Las mejores expectativas para el PSOE por la previsible pérdida de la mayoría absoluta del PP en Madrid han contribuido a que Rubalcaba y Gómez acerquen posturas

Es una tregua muy endeble, advierten fuentes socialistas, ya que la autoridad de Rubalcaba dentro del PSOE está bajo mínimos y su calendario, que pasa primero por celebrar la conferencia política de octubre, por afrontar las europeas del año que viene y, en último lugar, por abrir el proceso de primarias, está siempre supeditado al humor de José Antonio Griñán, presidente del partido, de la Junta de Andalucía y de la federación que más votos y delegados al congreso aporta al PSOE.

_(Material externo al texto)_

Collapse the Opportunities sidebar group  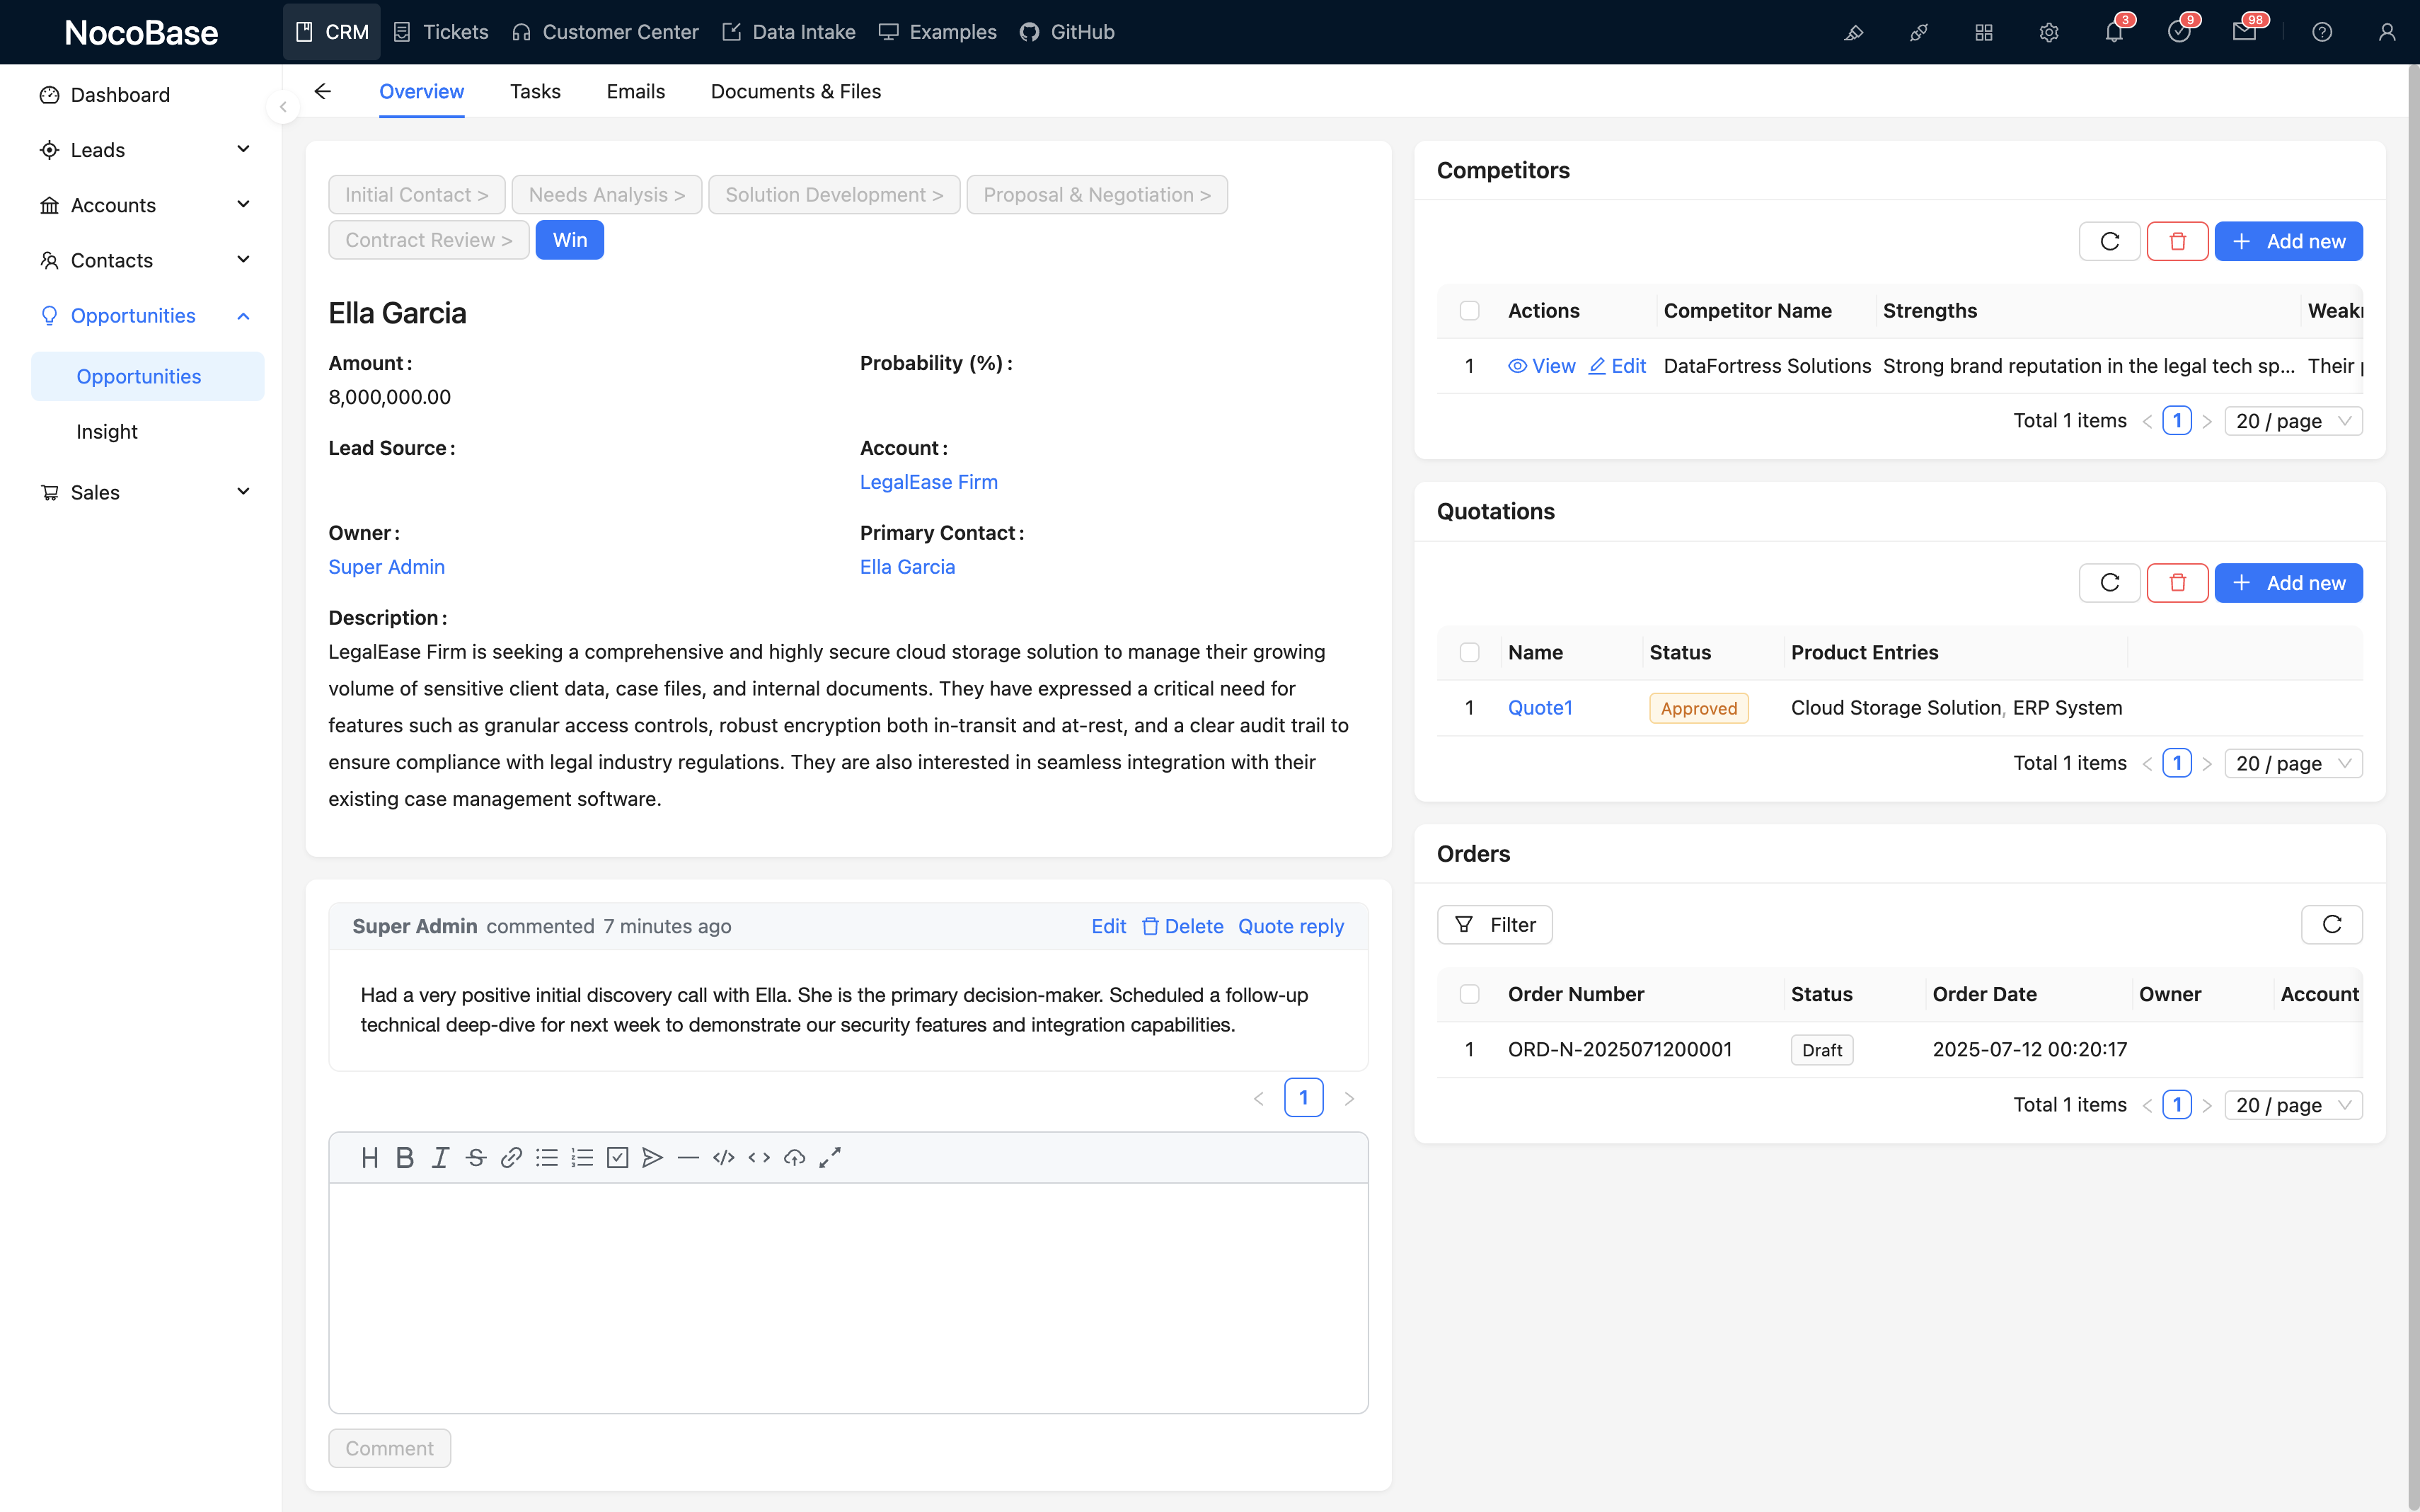pos(243,316)
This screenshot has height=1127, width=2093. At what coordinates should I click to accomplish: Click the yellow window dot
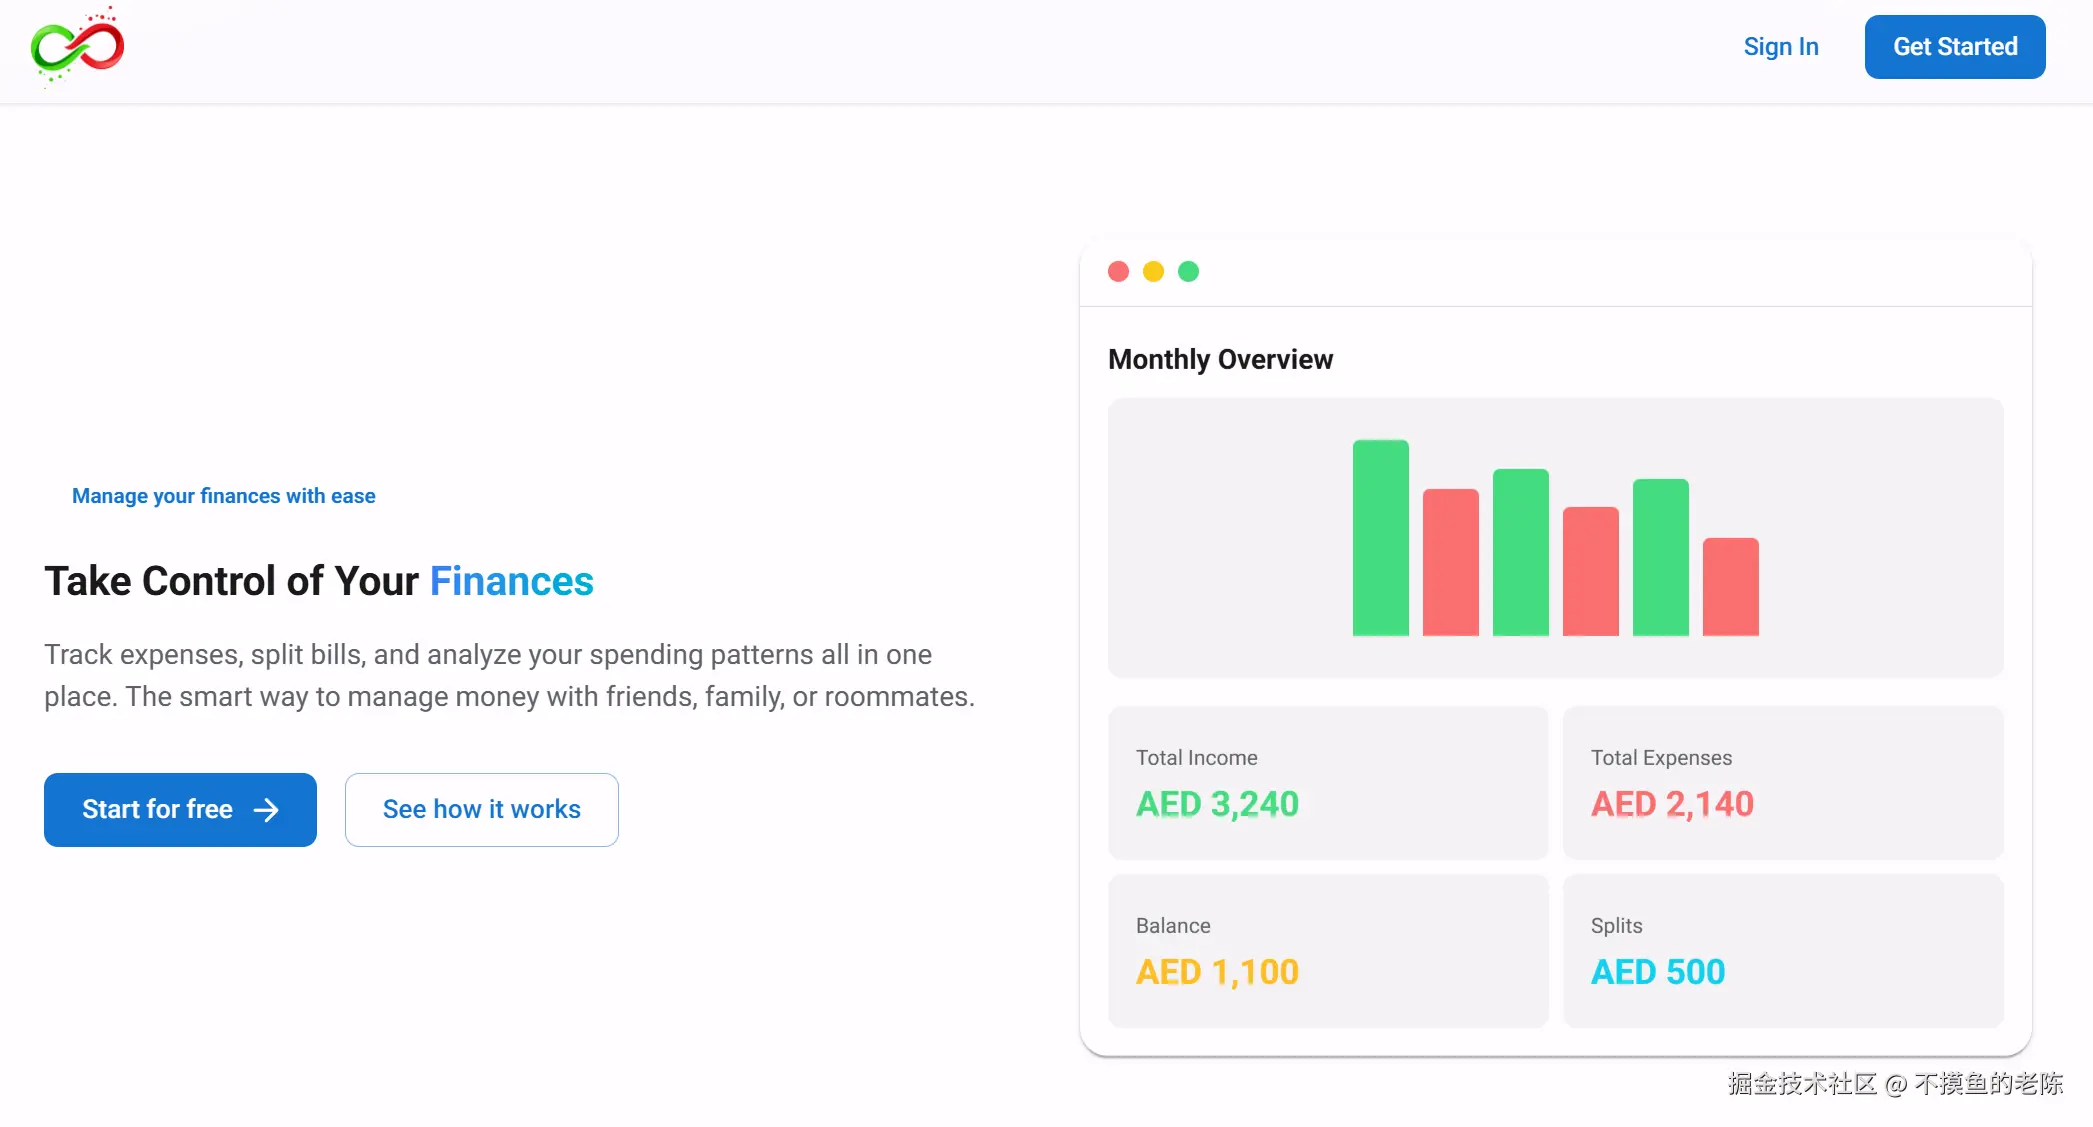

El deshielo en las relaciones entre Rubalcaba y Tomás Gómez es muy reciente y se ha producido con motivo de la expulsión temporal de la diputada Maru Menéndez de la Asamblea de Madrid, decidida por su presidente, Juan Ignacio Echevarría, cuando llamó corrupto al jefe del Ejecutivo regional, Ignacio González. El propio Rubalcaba mostró su solidaridad con la diputada de su partido y ha mantenido conversaciones con los parlamentarios por Madrid que han desembocado en el acuerdo con Gómez. En estas charlas y en el diálogo personal que ha mantenido el líder del PSOE con éste último, ha estado muy presente, aseguran las mismas fuentes, las crecientes posibilidades que hay de desbancar al PP del Gobierno regional en las próximas elecciones, aunque las encuestas pongan la llave de la gobernabilidad en manos del partido de Rosa Díez tanto en la Comunidad como en el Ayuntamiento que ahora pilota Ana Botella.

Con los socialistas madrileños en son de paz y los andaluces a la espera de acontecimientos, Rubalcaba confía en convocar las primarias después de las elecciones europeas

Con la federación madrileña en son de paz y la andaluza esperando acontecimientos, el equipo que rodea a Rubalcaba confía en apaciguar las prisas que han mostrado otras organizaciones regionales del partido para precipitar los acontecimientos y elegir ya el cartel electoral de las próximas generales. Rubalcaba no para de repetir a quien quiera oírle que dar este paso significaría incurrir en un grave error ya que el candidato llegaría hecho “un conguito” a las legislativas previstas para finales de 2015. Su tesis es que en el PSOE no hay nadie sin pasado y que el coste de la crisis lo está pagando en términos políticos tanto su partido como el Gobierno, ya que la memoria de la gestión de Zapatero está todavía muy fresca en la cabeza de los ciudadanos. La mayoría de los dirigentes regionales entienden y comprenden este argumento, pero se les eriza la piel cada vez que constatan en las encuestas cómo el PSOE, 18 meses después de las últimas legislativas, todavía no ha sido capaz de remontar en las encuestas.